As the world's third-longest river and China's most important inland waterway, the more than 6,300-kilometer Yangtze River has long served as a vital artery linking the country's vast western hinterland with its dynamic eastern coast. The Yangtze River Economic Belt spans 11 provincial-level regions, is home to roughly 40 percent of the country's population, and consistently generates around 47.3 percent of the country's economic output. It is also one of the country's major hubs for foreign trade.
The waterway project comes in response to a practical need. The existing Three Gorges ship lock, designed for an annual cargo throughput of 100 million metric tons, surpassed that capacity as early as 2011. By 2025, cargo throughput had exceeded 170 million tons. The bottleneck has increased waiting times and logistics costs.
Once completed, the new waterway will raise the annual cargo-handling capacity of the Three Gorges hub to 336 million tons, nearly double its current level. It will help facilitate the smoother flow of goods, strengthen industry and supply chains, and inject new momentum into the development of the economic belt.
Beyond its economic significance, the project once again highlights China's world-class capabilities in infrastructure construction and engineering innovation. With a total investment of 77.2 billion yuan ($11.39 billion), the project is expected to set multiple world records in inland ship lock construction, including vessel dimensions, lock chamber size and excavation scale. Building such a massive hydraulic structure under complex geological and hydrological conditions represents a formidable engineering challenge.

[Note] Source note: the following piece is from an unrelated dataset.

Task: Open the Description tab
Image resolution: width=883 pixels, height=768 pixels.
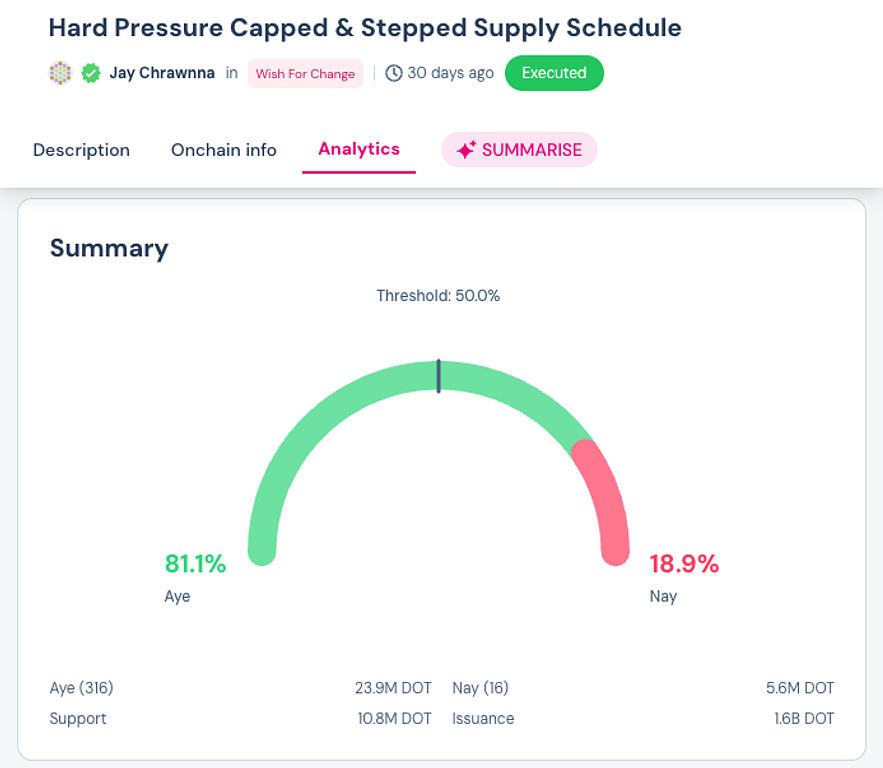Action: pyautogui.click(x=81, y=150)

As the first major project to break ground during China's 15th Five-Year Plan (2026-30) period, it demonstrates the country's strong capacity to plan, design and execute mega infrastructure projects that serve long-term national development goals. From the Three Gorges Dam to the Hong Kong-Zhuhai-Macao Bridge and now the Three Gorges new waterway, China continues to transform ambitious visions into reality through technological innovation, scientific planning and efficient implementation.
Equally noteworthy is the project's commitment to ecological protection. The Yangtze River is one of China's most important ecological treasures. The project reflects the principle that development and environmental protection can advance hand in hand.
Ecological considerations have been incorporated from the earliest stages of the project's planning and design. Dedicated fish passages will help maintain aquatic biodiversity, while construction methods have been carefully selected to minimize disturbances to river ecosystems. Particularly striking is the decision to modify the original design to avoid disturbing the spawning grounds of the Chinese sturgeon, a national first-class protected aquatic wild animal and a flagship species of the Yangtze River. Although this increased project costs by approximately 2 billion yuan, it underscores China's determination to prioritize ecological conservation alongside development.
The Three Gorges new waterway project is therefore an epitome of China's pursuit of innovation-driven, green and high-quality development. By easing a critical transportation bottleneck while safeguarding the ecological health of the Yangtze River, the project will help transform the nation's "golden waterway" into an even more powerful engine of sustainable growth.